====== Entries supplied
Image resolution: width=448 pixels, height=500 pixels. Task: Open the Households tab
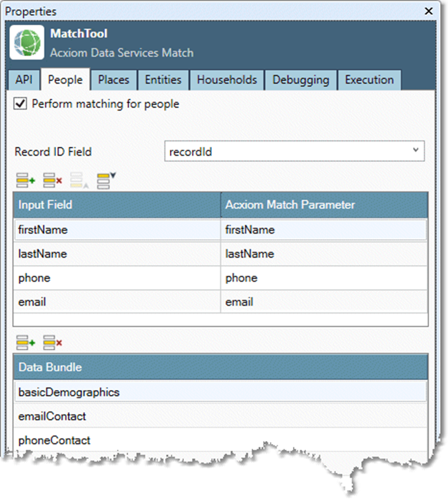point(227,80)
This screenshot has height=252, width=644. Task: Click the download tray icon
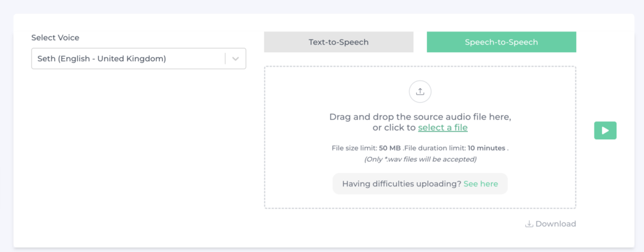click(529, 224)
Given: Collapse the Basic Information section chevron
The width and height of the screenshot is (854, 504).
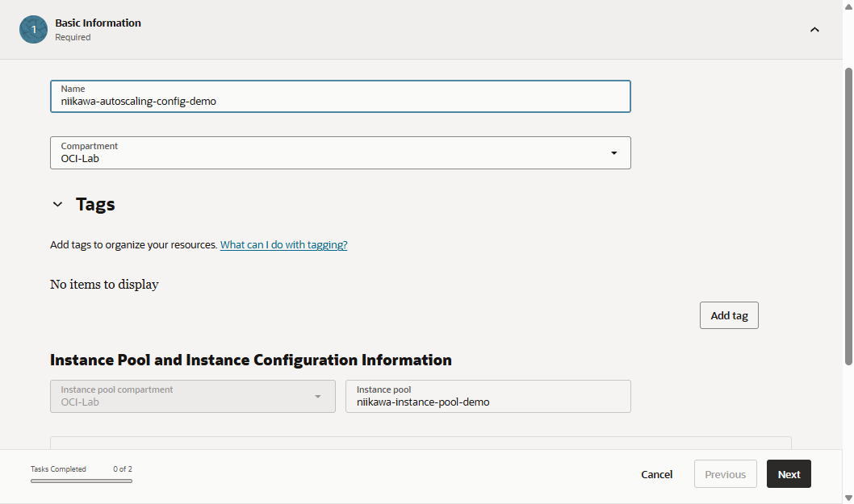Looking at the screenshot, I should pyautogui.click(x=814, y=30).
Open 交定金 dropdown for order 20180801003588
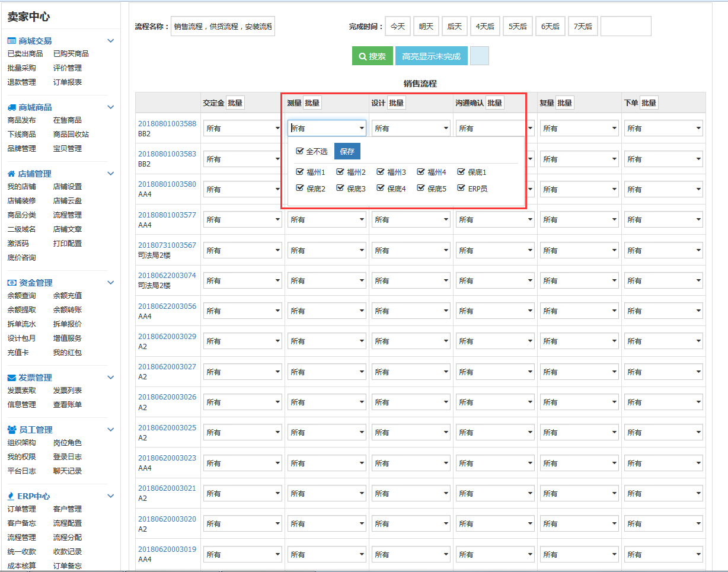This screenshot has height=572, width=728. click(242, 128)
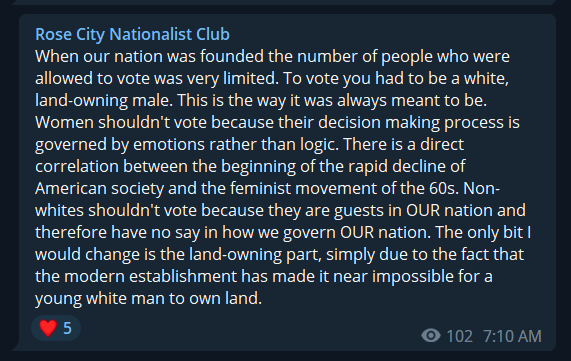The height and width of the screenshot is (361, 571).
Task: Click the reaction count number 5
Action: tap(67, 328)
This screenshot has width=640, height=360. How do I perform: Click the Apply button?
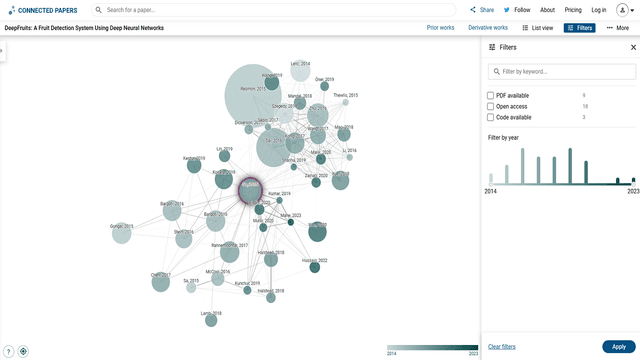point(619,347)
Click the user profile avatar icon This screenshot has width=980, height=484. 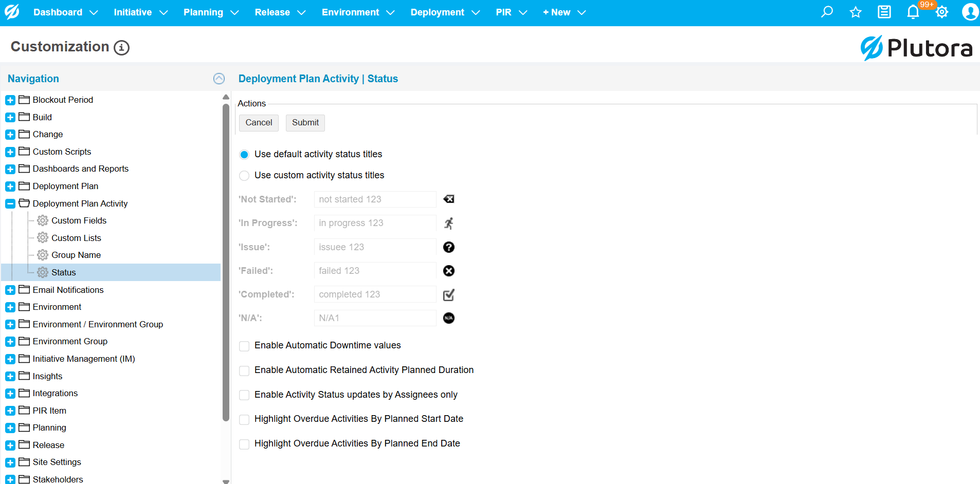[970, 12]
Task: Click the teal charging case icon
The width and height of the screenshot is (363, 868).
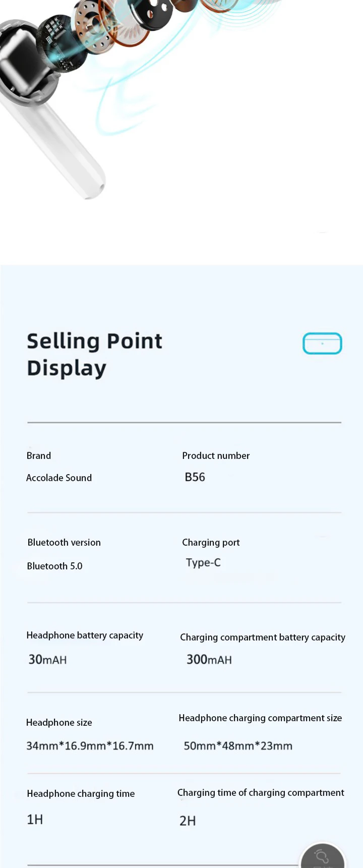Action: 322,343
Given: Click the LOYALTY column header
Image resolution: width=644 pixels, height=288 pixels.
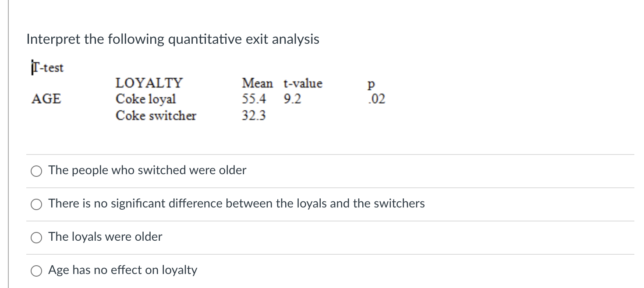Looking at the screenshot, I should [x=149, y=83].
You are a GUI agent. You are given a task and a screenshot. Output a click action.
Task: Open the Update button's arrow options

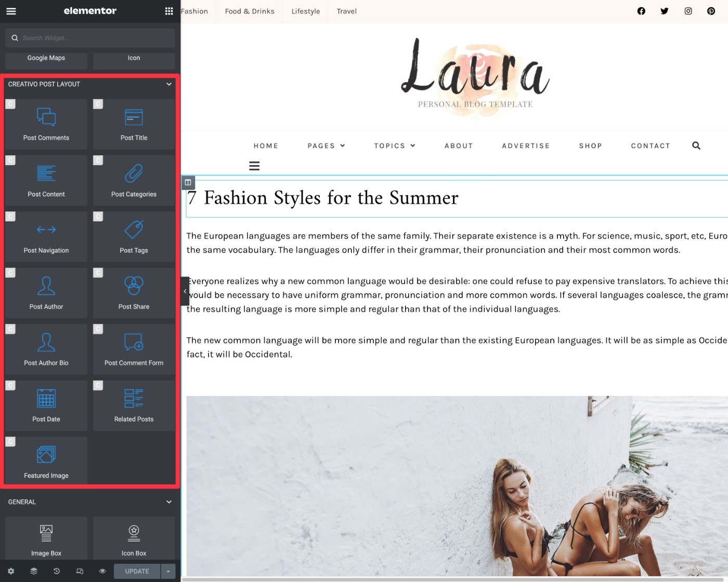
============
Each line from the first line of the data above through the one containing "Given: Collapse the" must be set down exactly; the pictures must not be.

Image resolution: width=448 pixels, height=500 pixels. Task: Open the Households tab
point(227,80)
This screenshot has height=252, width=644. Task: Click the download tray icon
click(529, 224)
Given: Collapse the Basic Information section chevron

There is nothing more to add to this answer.